Source records:
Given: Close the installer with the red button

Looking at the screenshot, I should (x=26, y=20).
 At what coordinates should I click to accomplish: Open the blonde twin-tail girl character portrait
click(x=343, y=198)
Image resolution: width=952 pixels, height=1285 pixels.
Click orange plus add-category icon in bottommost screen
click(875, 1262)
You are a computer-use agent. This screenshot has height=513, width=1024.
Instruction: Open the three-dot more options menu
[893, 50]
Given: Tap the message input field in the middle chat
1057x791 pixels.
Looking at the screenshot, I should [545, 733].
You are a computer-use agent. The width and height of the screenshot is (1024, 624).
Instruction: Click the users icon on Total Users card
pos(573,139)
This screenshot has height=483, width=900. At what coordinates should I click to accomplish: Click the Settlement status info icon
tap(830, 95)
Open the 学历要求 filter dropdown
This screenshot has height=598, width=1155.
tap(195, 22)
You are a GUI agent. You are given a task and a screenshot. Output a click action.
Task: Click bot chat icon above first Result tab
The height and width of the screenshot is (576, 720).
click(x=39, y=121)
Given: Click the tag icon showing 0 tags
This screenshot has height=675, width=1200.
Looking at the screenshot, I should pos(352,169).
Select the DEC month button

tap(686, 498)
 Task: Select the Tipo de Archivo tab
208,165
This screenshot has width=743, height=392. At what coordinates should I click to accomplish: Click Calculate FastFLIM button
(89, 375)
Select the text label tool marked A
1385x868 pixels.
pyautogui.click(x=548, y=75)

* **Assignment**: Write down again the exact lines running from the beginning of the data to the line containing "You are a computer-use agent. This", with both ends included.

* **Response**:
Given: Close the installer with the red button

Looking at the screenshot, I should (x=26, y=20).
 At what coordinates should I click to accomplish: Open the blonde twin-tail girl character portrait
click(x=343, y=198)
Image resolution: width=952 pixels, height=1285 pixels.
Click orange plus add-category icon in bottommost screen
click(875, 1262)
You are a computer-use agent. This screenshot has height=513, width=1024.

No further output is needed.